» **PROBLEM TO WORK ON**:
Transcribe each record word for word. Skip the images.

Extracted records:
------------------------

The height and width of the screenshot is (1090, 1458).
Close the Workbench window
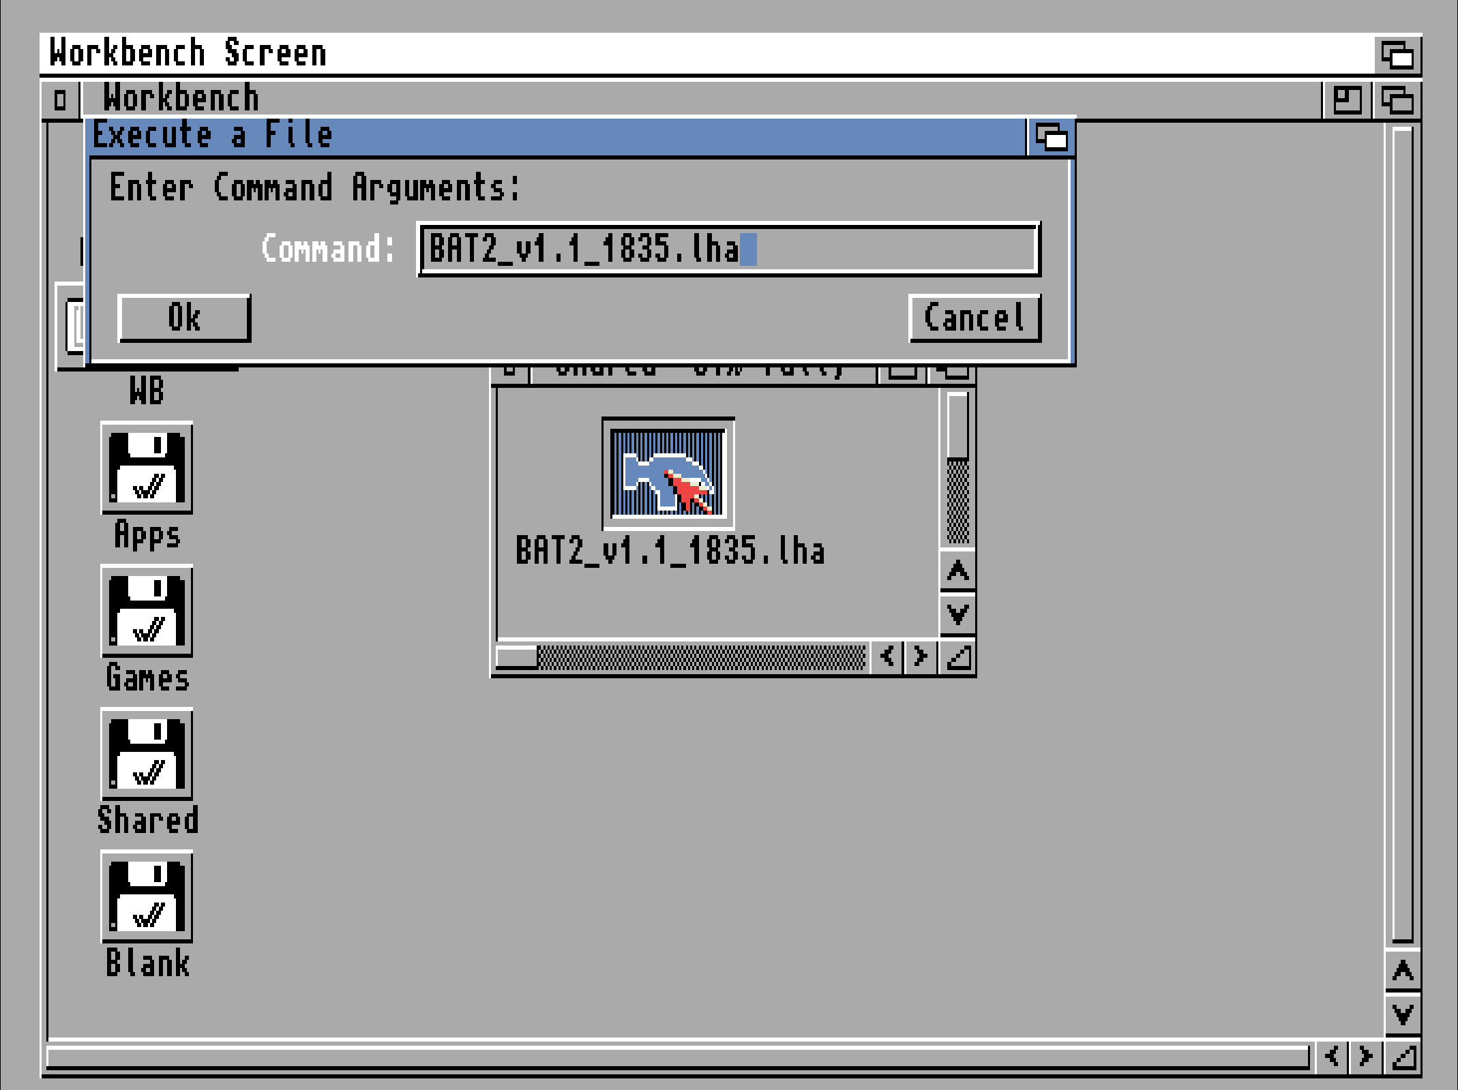click(x=60, y=100)
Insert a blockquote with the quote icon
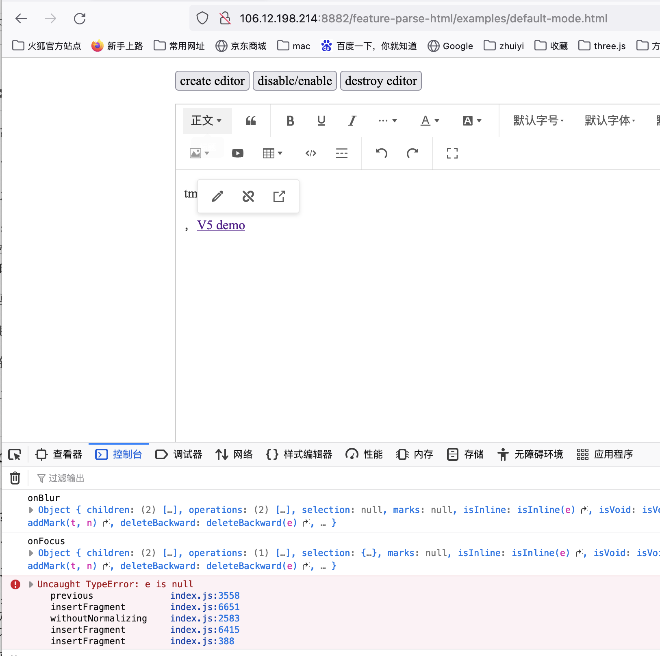The width and height of the screenshot is (660, 656). pyautogui.click(x=251, y=120)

------------------------

» **EXERCISE RESPONSE**:
The height and width of the screenshot is (1090, 1458).
Close the Workbench window
click(x=60, y=100)
Insert a blockquote with the quote icon
The width and height of the screenshot is (660, 656). pyautogui.click(x=251, y=120)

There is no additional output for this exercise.